E’ un dato ormai assodato questo, nonostante quanto si vorrebbe fosse.

 

Giorni fa, passeggiando sotto le arcate, l’agnizione. In un crocicchio di autoctoni, tale Simone, giovanotto maturo eretto a eroe dei due mondi Torpigna / Quadraro, elargiva promesse ai petenti miracoli. Una fontanella secca, un tombino rubato, una lampadina fulminata, un cassonetto squarciato. Ridistribuiva soluzioni attingendo a un’agendina di risorse che manco Gianni Minà: un muratore azzoppato, un dopolavoro Acea col cercafase, una trans colombiana figlia di falegname, un percussionista marocchino, che tiene solo il ritmo durante i lavori come gli avi nelle triremi romane.

Nella vita faccio altro – mi ha confessato – ma stufo di questo schifo mi sono dato una missione, un pò come Salvini, ma molto più utile alla collettività.

Faccio Wolf nella Pulp Fiction di sud-est.

Il mio metodo è semplice. Ad ogni accompagnatore di cane ho assegnato un fazzoletto di prato, comprensivo di piante. A lui  la manutenzione di quell’orticello, suo il tempo di una defecazione. 20 cani fanno 20 orticelli, praticamente il parco.

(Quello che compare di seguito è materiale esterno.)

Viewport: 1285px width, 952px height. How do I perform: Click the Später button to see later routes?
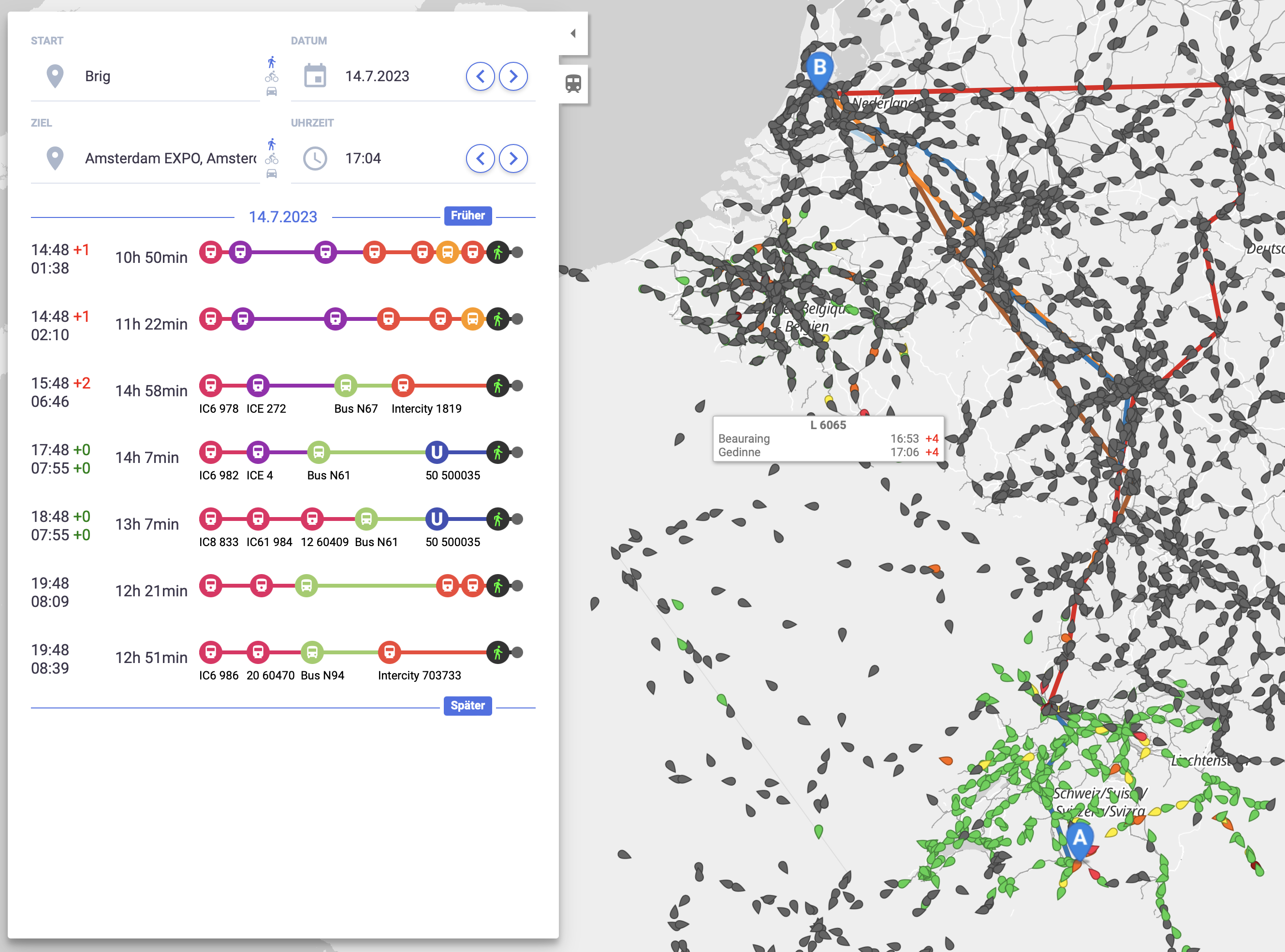(468, 705)
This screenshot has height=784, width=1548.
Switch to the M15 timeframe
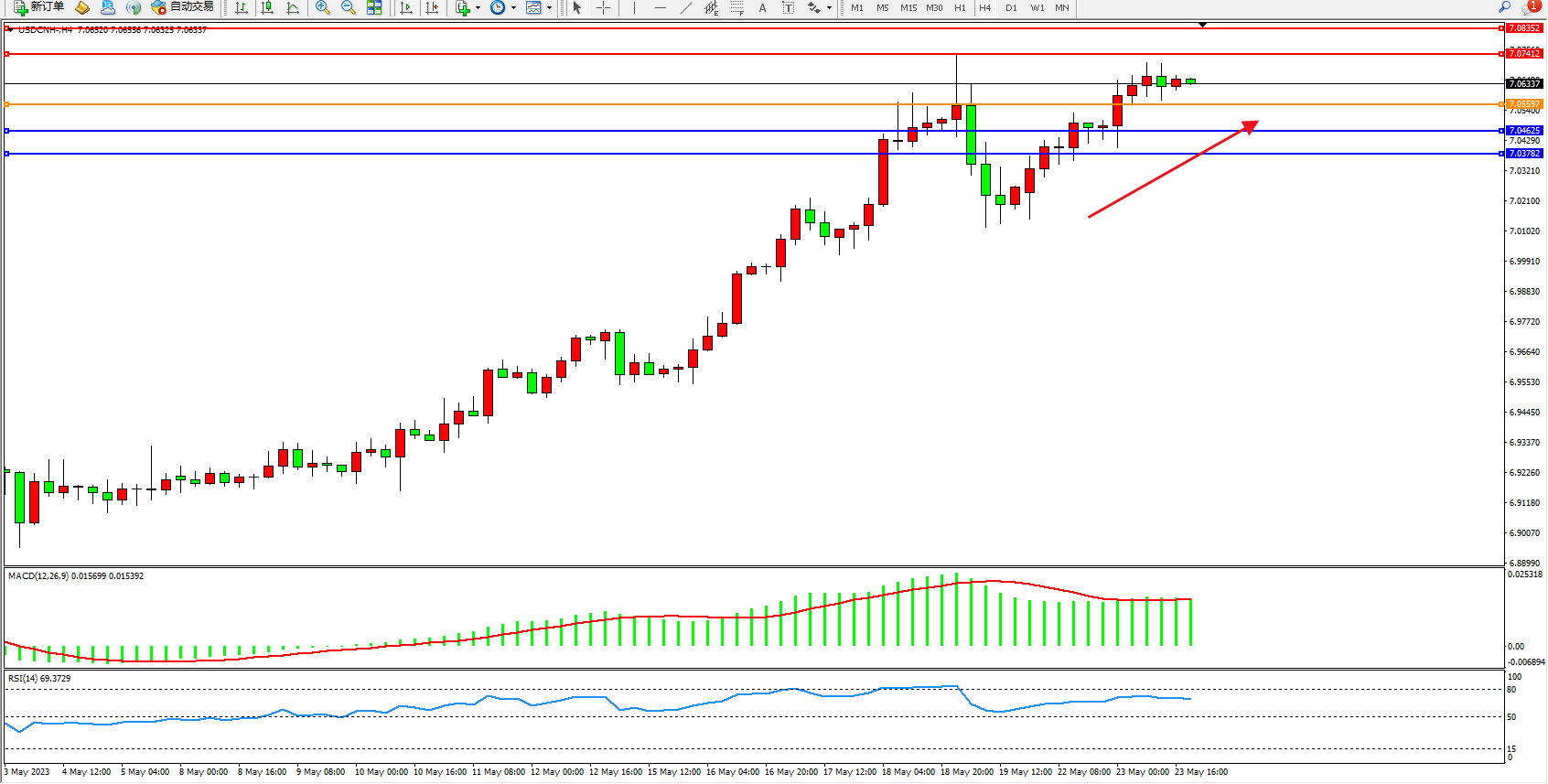click(908, 7)
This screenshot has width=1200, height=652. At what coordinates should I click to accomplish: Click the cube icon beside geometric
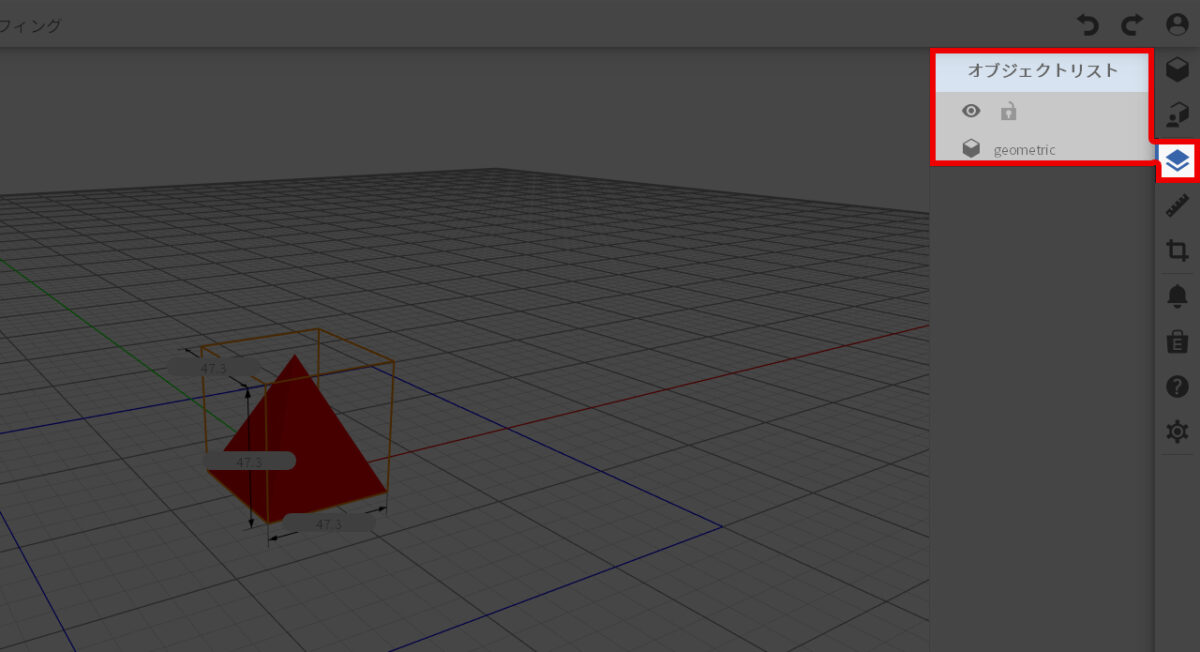coord(970,149)
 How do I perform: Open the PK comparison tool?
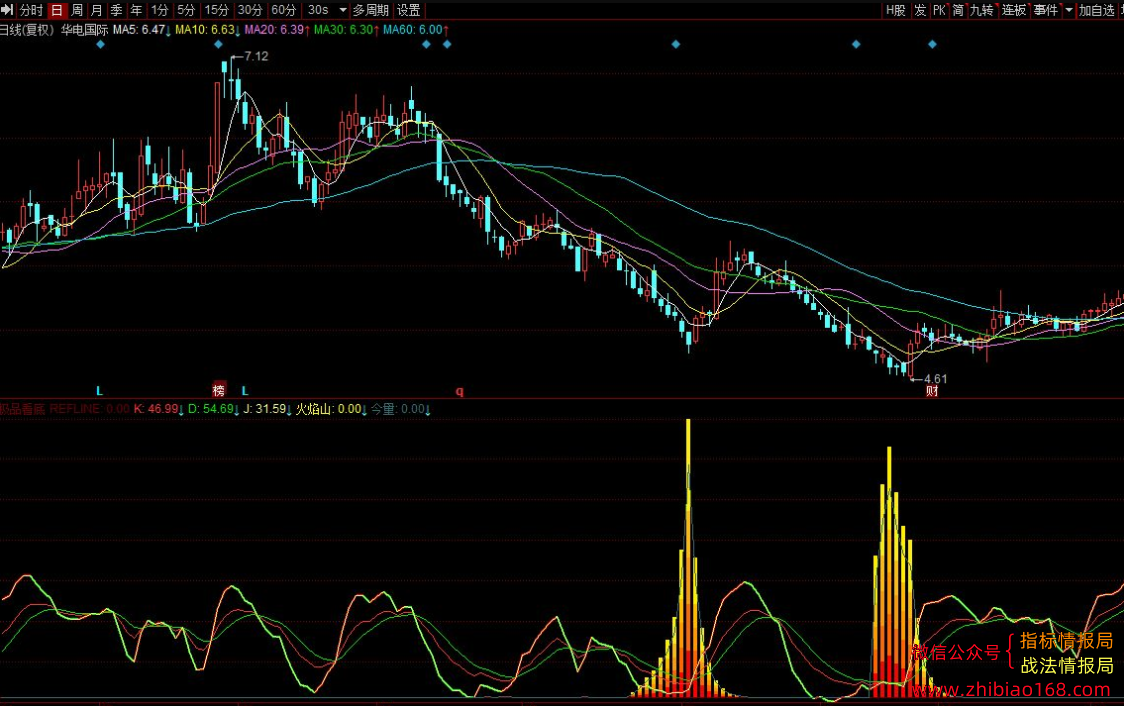[x=939, y=10]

E che è successo? Nessuno vuole essere da meno del vicino, che di solito ci ha litigato perché gli deve qualcosa o perché ha guardato il culo alla moglie. I più gasati  la sera si fanno il giro dei gruppetti  imboscati , raccomandandosi, a festa finita, vetro nel vetro, cicche nei posacenere, preservativi nell’indifferenziato. Le cicche delle canne!!!! Guarda qui, mi fa mostrandomi un piede di ombrellone rovesciato promosso posacenere pubblico.  E a terra niente!-

Grazie a Sua Santità Simone dal Quadraro, i nonni  passeggiano, bambini scorrazzano mentre i papà rimorchiano le mamme, i cani cagano e i padroni puliscono. Come nemmeno a Milano 2, dove  le recintano col nastro bianco-rosso e il messaggio: aspettiamo che il responsabile la raccolga.

 

Si, signori. Simone è la dimostrazione che l’Anarchia è una possibile chiave di svolta.

Spammare a sistema il volontarismo locale risvegliando l’identità se non l’orgoglio dei luoghi che abita per svoltare l’oggettiva difficoltà di gestione delle periferie, ad ogni livello.

Può sembrare utopia da ingenui tempi andati, se non fosse che invece finora, com’è che stiamo vivendo?